Best of all, you can use any Raspberry Pi with a network connection to put it all together.
Remember Simon? I hope you do, as Simon was a very popular memory game! It originally came out in 1978, and it’s still around today.
Playing Simon is simple, four colored lights are accompanied by four colored switches. The game flashes the lights in a sequence, when it finishes you need to press the switches in the same sequence. If you get it wrong, you’ll get a buzzer.
Our version of Simon uses a Raspberry Pi Pico, some LEDs, and a piezo buzzer. It’s easy to build, fun, and very addictive!
We already have a project, Balena Sound, that lets you play your music remotely. But this project will let you make music. Electronic music, that is! You can actually “program” your music, and you can attach a MIDI device as well for additional capabilities.
So unleash your creative side and make some interesting sounds using Sonic-Pi.
Time-lapse photography is a lot of fun, and you can easily make a time-lapse camera using any Raspberry Pi Of course you’ll also need a camera module, and I’ve covered several ones in the past that will do the job.
We will be using the libcamera-still app to create our images, and the FFmpeg utility to turn them into an MP4 movie.
Perfect for watching your plants grow!
Have you ever wanted to run more than one operating system on your Raspberry Pi? While you could install a different OS onto another microSD card, you can also dual-boot the Pi. Just like a bigger computer!

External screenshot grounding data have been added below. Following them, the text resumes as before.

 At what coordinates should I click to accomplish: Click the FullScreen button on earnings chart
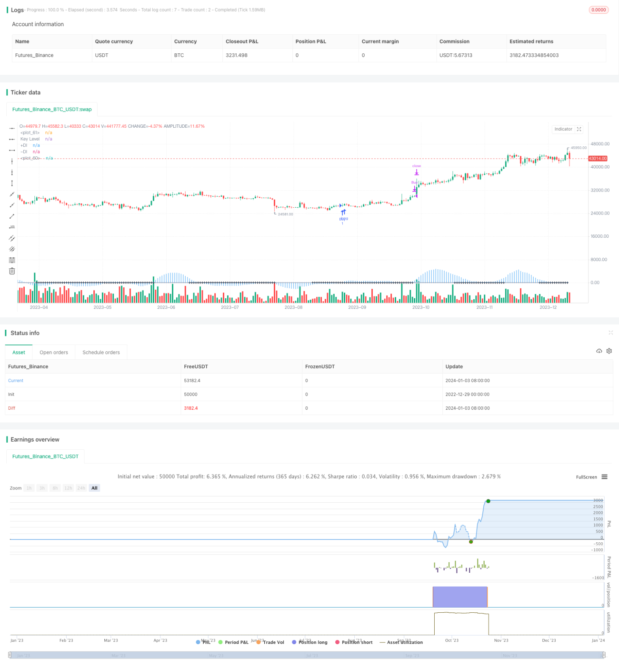coord(586,477)
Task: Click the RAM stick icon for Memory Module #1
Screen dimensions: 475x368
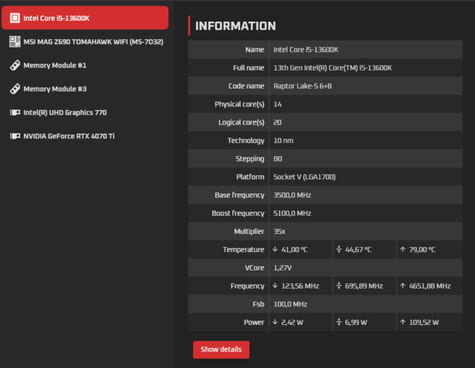Action: [13, 65]
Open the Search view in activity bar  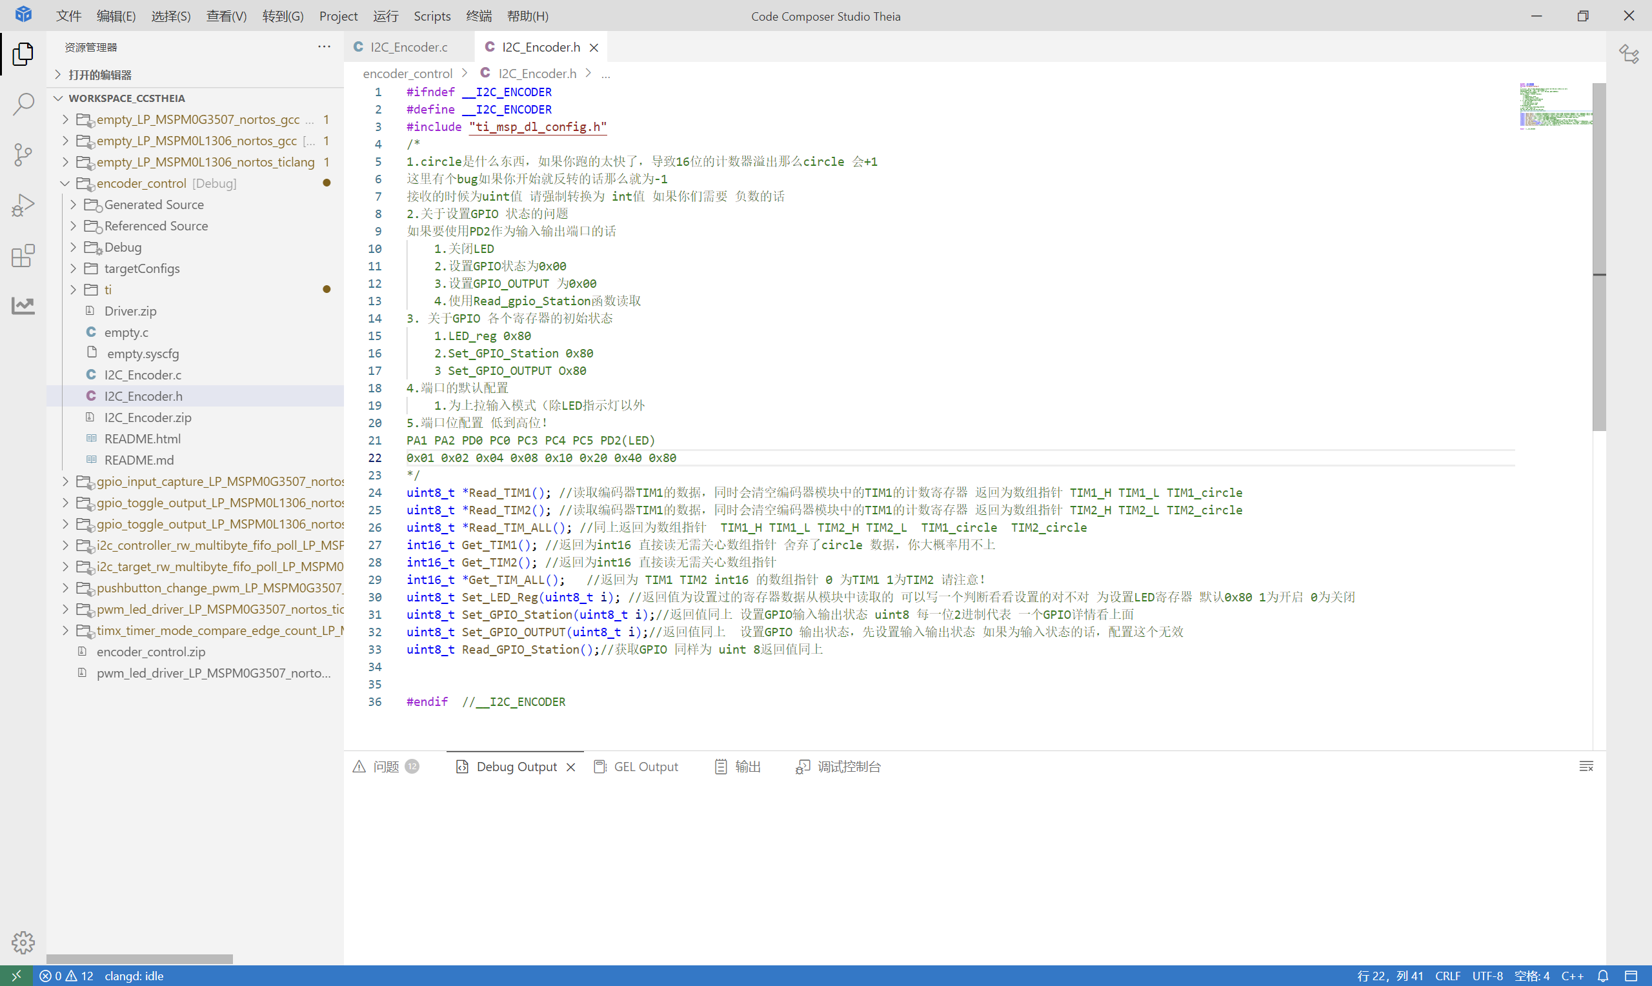point(23,104)
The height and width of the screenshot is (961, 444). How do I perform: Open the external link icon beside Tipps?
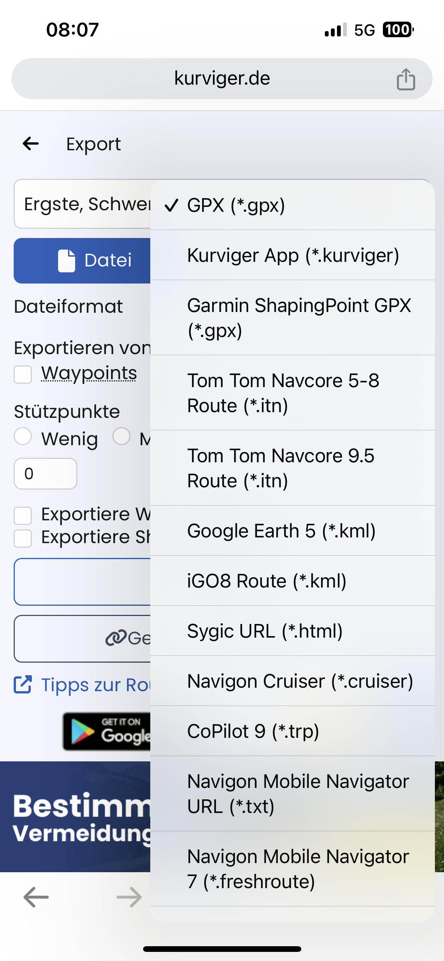tap(23, 685)
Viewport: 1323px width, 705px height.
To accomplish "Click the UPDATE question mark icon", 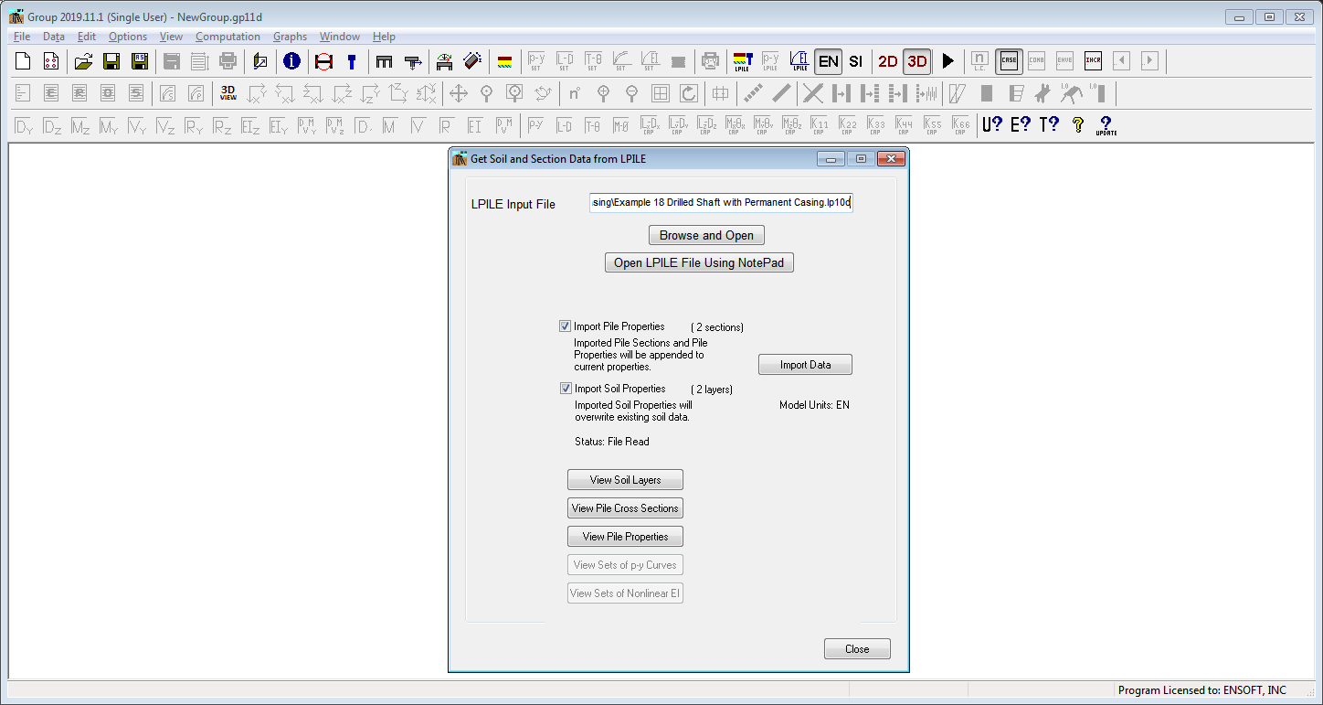I will pos(1106,123).
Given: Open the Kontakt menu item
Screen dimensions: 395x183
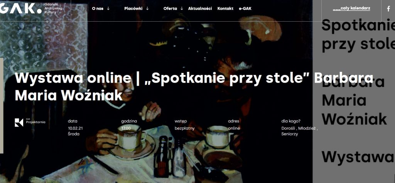Looking at the screenshot, I should tap(225, 8).
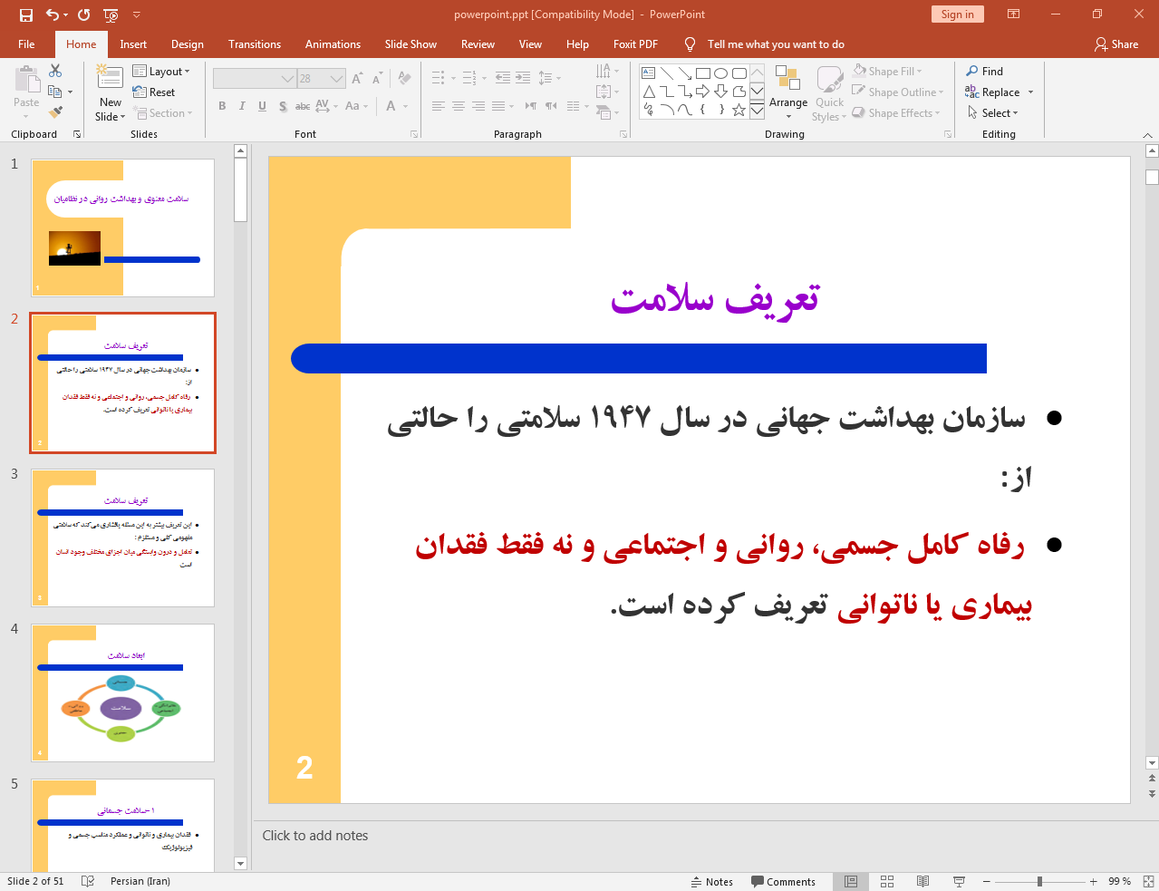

Actually, you can run more than two operating systems if you wish. You’ll get a nice menu when you boot up your Raspberry Pi, allowing you to select the OS you want to use.
This is a really fun project that allows you to build a 2-channel scope using just a Raspberry Pi Pico and an Android phone or tablet.
The Scoppy app, which you can get on the Google Play Store, is the key to making this work. It uses two of the A/D converters on the Pico as input channels, and it connects to (and powers) the Pico via a USB OTG (On The Go) cable.
Not only can you use it as an oscilloscope, but it also functions as an 8-channel logic analyzer!
The Raspberry Pi is a wonderful single-board computer, but one thing it has always lacked has been a power switch.
Of course, you can put a switch onto your USB power cable, but that isn’t really the best way to turn your Pi off. Instead, you want to do a proper shutdown, which will put the board into standby mode.
That’s fine as long as you have a keyboard and monitor attached to your Raspberry Pi. But what if you are running in “headless mode”?
To solve this problem, we will put to gather a very easy project that adds a standby switch to your Raspberry Pi board. A simple pushbutton that you can use to put the board into standby mode, and then to power it back up.
We have used NeoPixel displays with the Pico before, but today we will do it a different way – using the PIO features.
PIO, or Programmable Input/Output, lets you assign small dedicated processors that are inside the RP2040 chip to perform tasks you would normally “bit-bang”. This frees up your main processor to do more important things.
PIO is a unique feature of the RP2040 chip, and in this project, we will use it to control a NeoPixel ring.
Our final project uses a feature that is still in beta, but which will make the Raspberry Pi even more awesome than it already is.
The Network Boot function works on a Raspberry Pi 4, using a new bootloader. This bootloader allows you to boot up with a blank MicroSD card or USB stick on a network-attached Raspberry Pi 4. You’ll then get a menu that allows you to install an operating system, without requiring a separate computer to burn the MicroSD.
In many ways, it’s hard to believe that the Raspberry Pi has only been with us for 10 years. In that short time, they have sold over 40 million boards and have inspired countless makers, hobbyists, and students to develop some amazing devices.
So Happy Birthday Raspberry Pi! Looking forward to the next decade of amazing developments.